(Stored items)
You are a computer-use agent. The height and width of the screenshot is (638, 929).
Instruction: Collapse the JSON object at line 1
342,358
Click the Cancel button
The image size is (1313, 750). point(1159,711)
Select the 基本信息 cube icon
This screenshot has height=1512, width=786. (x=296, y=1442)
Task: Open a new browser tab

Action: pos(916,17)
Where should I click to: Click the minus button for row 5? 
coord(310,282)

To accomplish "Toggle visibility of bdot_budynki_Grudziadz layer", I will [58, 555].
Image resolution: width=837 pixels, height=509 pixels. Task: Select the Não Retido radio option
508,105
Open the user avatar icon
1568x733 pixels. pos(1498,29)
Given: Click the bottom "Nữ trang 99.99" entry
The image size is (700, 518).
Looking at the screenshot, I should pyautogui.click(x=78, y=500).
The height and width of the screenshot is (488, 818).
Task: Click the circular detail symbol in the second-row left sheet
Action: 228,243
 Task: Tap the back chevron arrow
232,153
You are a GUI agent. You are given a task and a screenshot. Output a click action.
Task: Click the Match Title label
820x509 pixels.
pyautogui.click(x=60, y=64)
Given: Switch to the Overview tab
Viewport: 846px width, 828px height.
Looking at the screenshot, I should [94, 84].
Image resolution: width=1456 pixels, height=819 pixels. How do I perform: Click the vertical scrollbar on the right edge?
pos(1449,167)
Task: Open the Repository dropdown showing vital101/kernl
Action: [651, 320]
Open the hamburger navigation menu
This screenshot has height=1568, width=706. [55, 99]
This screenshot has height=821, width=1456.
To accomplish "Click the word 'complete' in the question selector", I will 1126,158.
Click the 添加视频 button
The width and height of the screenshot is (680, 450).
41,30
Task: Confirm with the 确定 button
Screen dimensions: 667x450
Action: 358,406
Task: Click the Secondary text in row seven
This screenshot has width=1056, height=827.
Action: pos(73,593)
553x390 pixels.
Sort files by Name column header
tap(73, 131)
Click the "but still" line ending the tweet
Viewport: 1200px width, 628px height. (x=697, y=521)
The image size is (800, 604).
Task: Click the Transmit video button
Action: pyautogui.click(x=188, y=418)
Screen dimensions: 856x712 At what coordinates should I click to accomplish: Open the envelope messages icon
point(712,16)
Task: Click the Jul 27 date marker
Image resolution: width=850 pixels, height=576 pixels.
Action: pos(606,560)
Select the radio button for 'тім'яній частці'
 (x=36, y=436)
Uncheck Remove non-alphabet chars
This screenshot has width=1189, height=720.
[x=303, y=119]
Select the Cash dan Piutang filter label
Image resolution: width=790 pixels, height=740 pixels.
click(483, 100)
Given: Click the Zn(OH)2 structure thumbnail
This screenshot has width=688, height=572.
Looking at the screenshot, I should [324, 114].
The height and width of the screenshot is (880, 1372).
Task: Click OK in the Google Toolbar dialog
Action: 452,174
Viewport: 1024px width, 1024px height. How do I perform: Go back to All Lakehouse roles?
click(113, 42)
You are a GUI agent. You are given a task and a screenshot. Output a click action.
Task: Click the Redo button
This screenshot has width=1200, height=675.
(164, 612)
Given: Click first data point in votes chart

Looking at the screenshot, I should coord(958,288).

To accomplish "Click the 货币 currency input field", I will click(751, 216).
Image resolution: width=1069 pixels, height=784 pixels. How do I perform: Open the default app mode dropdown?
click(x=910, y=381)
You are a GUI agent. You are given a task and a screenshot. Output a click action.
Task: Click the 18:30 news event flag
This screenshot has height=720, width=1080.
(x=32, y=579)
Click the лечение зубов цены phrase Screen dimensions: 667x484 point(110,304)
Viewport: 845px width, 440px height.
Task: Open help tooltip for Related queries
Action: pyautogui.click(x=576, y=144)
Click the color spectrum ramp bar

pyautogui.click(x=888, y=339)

Your objective
Now that the records have been shown, restate each one word for word.

Exercise response
You are a computer-use agent. The height and width of the screenshot is (638, 929).
Instruction: Collapse the JSON object at line 1
342,358
Click the Cancel button
The image size is (1313, 750). point(1159,711)
Select the 基本信息 cube icon
This screenshot has height=1512, width=786. (x=296, y=1442)
Task: Open a new browser tab

Action: pos(916,17)
Where should I click to: Click the minus button for row 5? 
coord(310,282)

To accomplish "Toggle visibility of bdot_budynki_Grudziadz layer", I will [58, 555].
Image resolution: width=837 pixels, height=509 pixels. Task: Select the Não Retido radio option
508,105
Open the user avatar icon
1568x733 pixels. pos(1498,29)
Given: Click the bottom "Nữ trang 99.99" entry
The image size is (700, 518).
Looking at the screenshot, I should pyautogui.click(x=78, y=500).
The height and width of the screenshot is (488, 818).
Task: Click the circular detail symbol in the second-row left sheet
Action: 228,243
 Task: Tap the back chevron arrow
232,153
You are a GUI agent. You are given a task and a screenshot. Output a click action.
Task: Click the Match Title label
820x509 pixels.
pyautogui.click(x=60, y=64)
Given: Switch to the Overview tab
Viewport: 846px width, 828px height.
Looking at the screenshot, I should [94, 84].
Image resolution: width=1456 pixels, height=819 pixels. How do I perform: Click the vertical scrollbar on the right edge?
pos(1449,167)
Task: Open the Repository dropdown showing vital101/kernl
Action: [651, 320]
Open the hamburger navigation menu
This screenshot has height=1568, width=706. [55, 99]
This screenshot has height=821, width=1456.
To accomplish "Click the word 'complete' in the question selector", I will 1126,158.
Click the 添加视频 button
The width and height of the screenshot is (680, 450).
41,30
Task: Confirm with the 确定 button
Screen dimensions: 667x450
Action: 358,406
Task: Click the Secondary text in row seven
This screenshot has width=1056, height=827.
Action: pos(73,593)
553x390 pixels.
Sort files by Name column header
tap(73, 131)
Click the "but still" line ending the tweet
Viewport: 1200px width, 628px height. (x=697, y=521)
The image size is (800, 604).
Task: Click the Transmit video button
Action: pyautogui.click(x=188, y=418)
Screen dimensions: 856x712 At what coordinates should I click to accomplish: Open the envelope messages icon
point(712,16)
Task: Click the Jul 27 date marker
Image resolution: width=850 pixels, height=576 pixels.
Action: pos(606,560)
Select the radio button for 'тім'яній частці'
 (x=36, y=436)
Uncheck Remove non-alphabet chars
This screenshot has width=1189, height=720.
[x=303, y=119]
Select the Cash dan Piutang filter label
Image resolution: width=790 pixels, height=740 pixels.
click(483, 100)
Given: Click the Zn(OH)2 structure thumbnail
This screenshot has width=688, height=572.
Looking at the screenshot, I should [324, 114].
The height and width of the screenshot is (880, 1372).
Task: Click OK in the Google Toolbar dialog
Action: 452,174
Viewport: 1024px width, 1024px height. How do I perform: Go back to All Lakehouse roles?
click(113, 42)
You are a GUI agent. You are given a task and a screenshot. Output a click action.
Task: Click the Redo button
This screenshot has width=1200, height=675.
(164, 612)
Given: Click first data point in votes chart

Looking at the screenshot, I should coord(958,288).

To accomplish "Click the 货币 currency input field", I will click(751, 216).
Image resolution: width=1069 pixels, height=784 pixels. How do I perform: Open the default app mode dropdown?
click(x=910, y=381)
You are a GUI agent. You are given a task and a screenshot. Output a click action.
Task: Click the 18:30 news event flag
This screenshot has height=720, width=1080.
(x=32, y=579)
Click the лечение зубов цены phrase Screen dimensions: 667x484 point(110,304)
Viewport: 845px width, 440px height.
Task: Open help tooltip for Related queries
Action: pyautogui.click(x=576, y=144)
Click the color spectrum ramp bar

pyautogui.click(x=888, y=339)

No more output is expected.